Sadequl Islam ¹ ARSHAD NOORANI ² YANG SUN ¹ Makoto Michikawa ³ Kun Zou ^1*

• ¹ Department of Neuro-oncology, Institute of Brain Science, Graduate School of Medical Sciences, Nagoya City University, Nagoya 467-8601, Japan
• ² University of Kansas, Lawrence, United States
• ³ Department of Geriatric Medicine, School of Life Dentistry at Niigata, The Nippon Dental University, Niigata 951-8580, Japan

Genetic diversity in the apolipoprotein E (ApoE) gene has been identified as the major susceptibility genetic risk factor for sporadic Alzheimer's disease (SAD).
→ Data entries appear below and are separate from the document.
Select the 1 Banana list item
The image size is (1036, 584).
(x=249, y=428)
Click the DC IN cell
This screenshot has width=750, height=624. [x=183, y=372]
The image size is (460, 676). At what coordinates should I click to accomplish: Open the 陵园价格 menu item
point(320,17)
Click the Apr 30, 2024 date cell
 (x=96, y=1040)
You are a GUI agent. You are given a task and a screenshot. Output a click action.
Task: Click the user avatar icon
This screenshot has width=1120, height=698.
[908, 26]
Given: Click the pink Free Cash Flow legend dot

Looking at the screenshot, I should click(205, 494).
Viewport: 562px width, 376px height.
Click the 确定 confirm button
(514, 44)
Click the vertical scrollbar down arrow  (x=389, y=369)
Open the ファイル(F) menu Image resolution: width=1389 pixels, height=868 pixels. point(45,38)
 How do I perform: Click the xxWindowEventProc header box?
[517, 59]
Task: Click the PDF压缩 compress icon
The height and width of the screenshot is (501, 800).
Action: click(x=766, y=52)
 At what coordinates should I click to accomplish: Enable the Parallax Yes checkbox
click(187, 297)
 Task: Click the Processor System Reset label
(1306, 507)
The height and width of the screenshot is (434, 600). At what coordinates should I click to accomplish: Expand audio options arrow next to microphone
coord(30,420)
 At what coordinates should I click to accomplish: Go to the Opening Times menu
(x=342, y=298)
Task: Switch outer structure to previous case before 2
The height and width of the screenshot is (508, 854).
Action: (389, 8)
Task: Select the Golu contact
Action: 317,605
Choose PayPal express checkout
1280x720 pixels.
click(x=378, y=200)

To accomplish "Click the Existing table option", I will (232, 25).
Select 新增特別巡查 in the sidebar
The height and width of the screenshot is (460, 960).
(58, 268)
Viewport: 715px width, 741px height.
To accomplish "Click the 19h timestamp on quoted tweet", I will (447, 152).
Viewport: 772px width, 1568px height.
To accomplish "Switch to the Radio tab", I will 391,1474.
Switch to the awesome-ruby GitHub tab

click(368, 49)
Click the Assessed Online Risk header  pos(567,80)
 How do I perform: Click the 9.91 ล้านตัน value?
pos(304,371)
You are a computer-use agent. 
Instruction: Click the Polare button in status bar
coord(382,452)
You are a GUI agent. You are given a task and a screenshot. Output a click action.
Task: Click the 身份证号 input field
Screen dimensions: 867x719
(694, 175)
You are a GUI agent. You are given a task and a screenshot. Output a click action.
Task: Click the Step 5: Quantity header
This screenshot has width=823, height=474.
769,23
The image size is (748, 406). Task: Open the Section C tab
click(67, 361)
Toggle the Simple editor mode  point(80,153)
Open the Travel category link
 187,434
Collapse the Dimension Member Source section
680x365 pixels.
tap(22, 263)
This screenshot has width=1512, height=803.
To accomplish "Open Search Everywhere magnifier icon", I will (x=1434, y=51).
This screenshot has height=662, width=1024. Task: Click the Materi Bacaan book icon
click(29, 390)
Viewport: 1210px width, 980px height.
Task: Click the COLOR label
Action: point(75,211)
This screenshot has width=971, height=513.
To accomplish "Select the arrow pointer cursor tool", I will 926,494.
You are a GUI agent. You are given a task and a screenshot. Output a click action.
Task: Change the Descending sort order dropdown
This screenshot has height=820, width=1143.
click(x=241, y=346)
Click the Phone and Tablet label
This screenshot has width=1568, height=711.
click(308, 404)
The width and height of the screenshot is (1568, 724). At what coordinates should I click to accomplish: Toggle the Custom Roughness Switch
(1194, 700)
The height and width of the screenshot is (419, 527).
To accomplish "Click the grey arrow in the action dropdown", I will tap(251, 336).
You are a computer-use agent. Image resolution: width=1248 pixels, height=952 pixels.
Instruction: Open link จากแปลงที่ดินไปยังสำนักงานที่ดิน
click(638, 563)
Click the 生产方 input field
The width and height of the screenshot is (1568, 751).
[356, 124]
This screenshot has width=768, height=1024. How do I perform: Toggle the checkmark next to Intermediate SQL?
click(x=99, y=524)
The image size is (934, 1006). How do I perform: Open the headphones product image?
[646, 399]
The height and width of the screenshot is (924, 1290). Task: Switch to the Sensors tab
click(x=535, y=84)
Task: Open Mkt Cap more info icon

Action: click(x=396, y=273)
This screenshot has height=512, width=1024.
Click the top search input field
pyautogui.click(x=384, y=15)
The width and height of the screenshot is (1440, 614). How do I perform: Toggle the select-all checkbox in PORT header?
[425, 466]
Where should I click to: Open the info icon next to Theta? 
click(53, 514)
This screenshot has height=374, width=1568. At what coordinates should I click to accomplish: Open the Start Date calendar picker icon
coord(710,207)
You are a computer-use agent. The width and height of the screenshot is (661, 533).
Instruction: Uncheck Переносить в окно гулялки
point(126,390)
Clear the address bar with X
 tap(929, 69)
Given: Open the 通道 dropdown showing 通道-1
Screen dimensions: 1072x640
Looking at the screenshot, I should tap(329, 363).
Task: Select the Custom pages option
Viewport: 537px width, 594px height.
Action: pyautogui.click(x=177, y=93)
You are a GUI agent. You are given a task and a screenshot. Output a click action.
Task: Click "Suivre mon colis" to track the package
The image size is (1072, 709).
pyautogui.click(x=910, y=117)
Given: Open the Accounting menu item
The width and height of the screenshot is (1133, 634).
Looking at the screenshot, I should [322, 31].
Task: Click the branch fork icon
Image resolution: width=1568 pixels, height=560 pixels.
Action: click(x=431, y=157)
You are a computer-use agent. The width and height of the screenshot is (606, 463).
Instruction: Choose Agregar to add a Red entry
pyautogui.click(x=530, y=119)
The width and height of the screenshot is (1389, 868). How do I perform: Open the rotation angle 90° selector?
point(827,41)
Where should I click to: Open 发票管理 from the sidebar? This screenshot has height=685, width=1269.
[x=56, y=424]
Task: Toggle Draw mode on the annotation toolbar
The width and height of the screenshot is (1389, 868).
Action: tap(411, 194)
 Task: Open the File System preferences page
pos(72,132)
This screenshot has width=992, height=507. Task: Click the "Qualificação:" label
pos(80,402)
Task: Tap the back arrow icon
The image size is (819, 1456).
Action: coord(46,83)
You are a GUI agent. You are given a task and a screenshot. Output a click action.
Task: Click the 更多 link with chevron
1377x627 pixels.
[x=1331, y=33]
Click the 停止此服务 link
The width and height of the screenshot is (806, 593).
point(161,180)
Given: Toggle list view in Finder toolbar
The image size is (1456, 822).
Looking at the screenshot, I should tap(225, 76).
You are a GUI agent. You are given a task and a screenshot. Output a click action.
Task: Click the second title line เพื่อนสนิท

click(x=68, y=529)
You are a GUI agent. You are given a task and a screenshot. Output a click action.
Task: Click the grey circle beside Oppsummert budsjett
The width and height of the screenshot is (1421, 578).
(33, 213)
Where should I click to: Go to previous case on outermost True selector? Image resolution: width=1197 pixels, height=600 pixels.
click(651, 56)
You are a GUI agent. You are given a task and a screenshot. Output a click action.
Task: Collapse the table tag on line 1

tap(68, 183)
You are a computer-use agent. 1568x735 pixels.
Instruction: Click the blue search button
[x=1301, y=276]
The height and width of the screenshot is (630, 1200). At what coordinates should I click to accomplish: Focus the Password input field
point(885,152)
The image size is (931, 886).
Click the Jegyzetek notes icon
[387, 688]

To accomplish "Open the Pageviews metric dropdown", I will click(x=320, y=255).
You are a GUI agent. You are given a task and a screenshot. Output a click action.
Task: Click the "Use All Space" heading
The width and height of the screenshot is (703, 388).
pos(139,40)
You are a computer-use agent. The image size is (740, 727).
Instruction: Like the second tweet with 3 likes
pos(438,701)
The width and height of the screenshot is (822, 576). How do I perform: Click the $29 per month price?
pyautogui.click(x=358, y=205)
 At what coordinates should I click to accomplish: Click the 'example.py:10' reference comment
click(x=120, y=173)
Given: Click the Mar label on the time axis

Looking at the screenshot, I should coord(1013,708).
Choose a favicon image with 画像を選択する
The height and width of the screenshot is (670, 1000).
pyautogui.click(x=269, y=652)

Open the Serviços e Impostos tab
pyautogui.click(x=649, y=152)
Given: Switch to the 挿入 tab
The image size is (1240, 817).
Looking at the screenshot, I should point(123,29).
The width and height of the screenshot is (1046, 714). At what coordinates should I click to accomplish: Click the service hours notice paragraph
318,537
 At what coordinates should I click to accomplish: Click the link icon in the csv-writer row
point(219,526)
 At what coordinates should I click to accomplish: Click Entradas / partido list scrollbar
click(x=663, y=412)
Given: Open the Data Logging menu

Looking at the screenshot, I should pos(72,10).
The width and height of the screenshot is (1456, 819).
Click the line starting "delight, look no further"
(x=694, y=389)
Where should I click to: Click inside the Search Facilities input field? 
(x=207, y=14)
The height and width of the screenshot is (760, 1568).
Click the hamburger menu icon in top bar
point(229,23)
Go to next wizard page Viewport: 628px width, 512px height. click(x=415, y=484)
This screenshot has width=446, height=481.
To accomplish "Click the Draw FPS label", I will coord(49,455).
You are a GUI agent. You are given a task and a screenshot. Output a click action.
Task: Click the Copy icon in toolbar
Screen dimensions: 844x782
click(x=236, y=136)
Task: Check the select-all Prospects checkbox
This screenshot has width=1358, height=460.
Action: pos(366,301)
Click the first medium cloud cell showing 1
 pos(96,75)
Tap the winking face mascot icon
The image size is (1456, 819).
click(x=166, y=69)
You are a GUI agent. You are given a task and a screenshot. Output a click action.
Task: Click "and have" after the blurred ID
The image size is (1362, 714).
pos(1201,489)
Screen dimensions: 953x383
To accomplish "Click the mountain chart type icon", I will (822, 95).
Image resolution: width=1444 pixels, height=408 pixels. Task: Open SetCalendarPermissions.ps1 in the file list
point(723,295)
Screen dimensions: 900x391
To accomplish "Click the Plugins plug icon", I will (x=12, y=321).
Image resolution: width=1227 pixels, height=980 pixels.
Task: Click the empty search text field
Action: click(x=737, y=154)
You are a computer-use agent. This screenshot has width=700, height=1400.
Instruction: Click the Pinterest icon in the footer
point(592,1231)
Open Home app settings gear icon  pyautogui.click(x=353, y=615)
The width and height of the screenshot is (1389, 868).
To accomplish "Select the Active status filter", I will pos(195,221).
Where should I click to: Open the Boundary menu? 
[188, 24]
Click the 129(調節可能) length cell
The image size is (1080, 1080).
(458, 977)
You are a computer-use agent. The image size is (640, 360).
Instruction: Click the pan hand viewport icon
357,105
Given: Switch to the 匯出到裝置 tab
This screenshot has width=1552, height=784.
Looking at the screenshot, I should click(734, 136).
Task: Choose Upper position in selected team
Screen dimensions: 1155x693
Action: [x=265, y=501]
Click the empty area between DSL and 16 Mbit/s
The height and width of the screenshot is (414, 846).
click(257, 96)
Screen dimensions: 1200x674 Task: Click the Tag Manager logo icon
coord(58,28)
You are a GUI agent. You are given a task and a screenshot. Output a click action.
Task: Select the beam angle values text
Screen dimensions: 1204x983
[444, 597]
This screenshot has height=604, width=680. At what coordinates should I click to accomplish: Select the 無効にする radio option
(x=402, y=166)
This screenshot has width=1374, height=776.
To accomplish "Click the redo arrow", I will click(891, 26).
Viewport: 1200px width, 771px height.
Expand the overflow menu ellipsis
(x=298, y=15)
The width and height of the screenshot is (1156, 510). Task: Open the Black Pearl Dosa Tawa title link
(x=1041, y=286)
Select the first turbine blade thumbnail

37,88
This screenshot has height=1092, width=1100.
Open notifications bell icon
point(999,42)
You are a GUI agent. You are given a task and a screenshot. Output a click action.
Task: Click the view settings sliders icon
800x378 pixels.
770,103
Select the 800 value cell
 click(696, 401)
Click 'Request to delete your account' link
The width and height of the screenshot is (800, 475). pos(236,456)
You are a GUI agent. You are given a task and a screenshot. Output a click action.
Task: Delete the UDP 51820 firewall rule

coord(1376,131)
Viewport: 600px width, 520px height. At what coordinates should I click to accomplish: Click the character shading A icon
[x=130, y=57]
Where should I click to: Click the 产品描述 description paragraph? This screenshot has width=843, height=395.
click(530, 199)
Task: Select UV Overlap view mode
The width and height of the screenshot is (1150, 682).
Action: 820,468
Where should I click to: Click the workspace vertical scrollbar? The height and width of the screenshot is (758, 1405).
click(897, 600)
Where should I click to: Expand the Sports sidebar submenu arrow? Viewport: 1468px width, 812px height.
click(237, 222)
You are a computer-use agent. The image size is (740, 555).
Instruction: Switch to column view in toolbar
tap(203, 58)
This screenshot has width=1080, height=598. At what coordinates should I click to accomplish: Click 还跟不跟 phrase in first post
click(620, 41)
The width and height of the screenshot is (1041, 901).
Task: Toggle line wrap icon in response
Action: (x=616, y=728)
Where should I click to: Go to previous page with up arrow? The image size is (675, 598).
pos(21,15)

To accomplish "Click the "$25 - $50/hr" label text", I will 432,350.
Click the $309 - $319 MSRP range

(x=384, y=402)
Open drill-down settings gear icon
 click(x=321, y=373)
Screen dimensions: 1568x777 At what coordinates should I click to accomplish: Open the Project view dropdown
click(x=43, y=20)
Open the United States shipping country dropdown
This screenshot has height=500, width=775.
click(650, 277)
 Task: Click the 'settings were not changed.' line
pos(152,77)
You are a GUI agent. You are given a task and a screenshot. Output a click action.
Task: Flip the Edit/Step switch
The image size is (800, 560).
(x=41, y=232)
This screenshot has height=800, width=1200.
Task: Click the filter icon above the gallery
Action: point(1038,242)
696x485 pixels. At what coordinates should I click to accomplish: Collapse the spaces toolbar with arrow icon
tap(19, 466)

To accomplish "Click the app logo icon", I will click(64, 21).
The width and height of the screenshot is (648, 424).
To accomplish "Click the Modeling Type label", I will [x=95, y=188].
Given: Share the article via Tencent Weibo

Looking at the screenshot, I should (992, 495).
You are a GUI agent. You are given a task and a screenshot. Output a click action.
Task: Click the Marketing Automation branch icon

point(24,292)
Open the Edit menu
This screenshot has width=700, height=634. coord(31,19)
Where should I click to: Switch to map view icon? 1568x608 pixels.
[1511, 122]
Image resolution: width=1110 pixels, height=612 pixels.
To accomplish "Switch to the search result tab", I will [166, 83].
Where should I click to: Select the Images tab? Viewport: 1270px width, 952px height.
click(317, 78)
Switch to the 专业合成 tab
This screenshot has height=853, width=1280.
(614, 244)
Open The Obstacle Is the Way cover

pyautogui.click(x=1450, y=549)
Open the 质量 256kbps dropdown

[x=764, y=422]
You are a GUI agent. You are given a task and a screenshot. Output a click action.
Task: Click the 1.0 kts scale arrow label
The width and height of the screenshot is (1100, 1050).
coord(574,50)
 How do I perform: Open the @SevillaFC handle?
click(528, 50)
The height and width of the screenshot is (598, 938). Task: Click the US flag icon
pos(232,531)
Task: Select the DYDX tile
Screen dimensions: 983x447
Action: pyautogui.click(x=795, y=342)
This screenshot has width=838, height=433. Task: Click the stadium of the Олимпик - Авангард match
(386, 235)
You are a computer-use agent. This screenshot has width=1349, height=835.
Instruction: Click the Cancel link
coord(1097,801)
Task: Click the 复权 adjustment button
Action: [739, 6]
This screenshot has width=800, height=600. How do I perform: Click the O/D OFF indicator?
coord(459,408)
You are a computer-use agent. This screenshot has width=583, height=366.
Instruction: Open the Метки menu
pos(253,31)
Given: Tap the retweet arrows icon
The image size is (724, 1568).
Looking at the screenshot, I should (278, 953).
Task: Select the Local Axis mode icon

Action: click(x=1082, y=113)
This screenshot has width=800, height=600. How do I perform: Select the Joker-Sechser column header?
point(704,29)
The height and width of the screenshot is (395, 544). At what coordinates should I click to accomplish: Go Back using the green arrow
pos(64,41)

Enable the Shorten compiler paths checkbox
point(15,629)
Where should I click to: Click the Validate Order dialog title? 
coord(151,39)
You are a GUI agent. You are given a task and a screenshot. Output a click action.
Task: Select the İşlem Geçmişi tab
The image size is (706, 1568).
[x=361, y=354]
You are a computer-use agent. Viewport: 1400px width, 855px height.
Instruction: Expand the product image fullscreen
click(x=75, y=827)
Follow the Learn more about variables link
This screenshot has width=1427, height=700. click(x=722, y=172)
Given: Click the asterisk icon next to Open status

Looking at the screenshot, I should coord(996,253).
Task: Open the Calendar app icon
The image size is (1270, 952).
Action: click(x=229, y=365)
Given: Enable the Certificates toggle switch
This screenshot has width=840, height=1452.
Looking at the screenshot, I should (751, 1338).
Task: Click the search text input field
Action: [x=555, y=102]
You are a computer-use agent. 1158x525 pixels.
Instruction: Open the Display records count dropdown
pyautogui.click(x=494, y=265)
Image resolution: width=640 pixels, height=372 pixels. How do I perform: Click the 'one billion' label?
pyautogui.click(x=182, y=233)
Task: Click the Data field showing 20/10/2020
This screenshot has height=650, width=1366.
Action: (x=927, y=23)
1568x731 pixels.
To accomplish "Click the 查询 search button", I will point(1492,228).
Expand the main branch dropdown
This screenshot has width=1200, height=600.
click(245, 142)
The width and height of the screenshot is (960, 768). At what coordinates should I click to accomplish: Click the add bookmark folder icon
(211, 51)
Specifically, the ApoEε4 allele is a significant risk factor for SAD, while ApoEε2 allele provides protection compared to the more common ApoEε3 allele. This review discusses the role of the ApoE in AD and other neurodegenerative disorders. ApoE, a cholesterol transport protein, influences several pathways involved in neurodegeneration, particularly in AD. Beyond its established role in amyloid β-protein (Aβ) metabolism and deposition, ApoE also impacts tau pathology, neurodegeneration, and the microglial response to AD. The review aims to provide an updated overview of ApoE's diverse roles, emphasizing its involvement in Aβ clearance through ApoE receptors. It also covers ApoE's influence in other neurodegenerative diseases like Parkinson's disease (PD), amyotrophic lateral sclerosis (ALS), frontotemporal lobar degeneration (FTLD), Huntington's disease (HD), vascular dementia (VD), and multiple sclerosis (MS). New research highlights the interaction between ApoE and presenilin (PS), suggesting connections between familial AD (FAD) and SAD. The review also explores protective effects of ApoE mutations against AD and ApoE4induced tauopathy, neurodegeneration, and neuroinflammation. The insights from this comprehensive update could indeed lead to new therapeutic strategies for neurodegenerative diseases.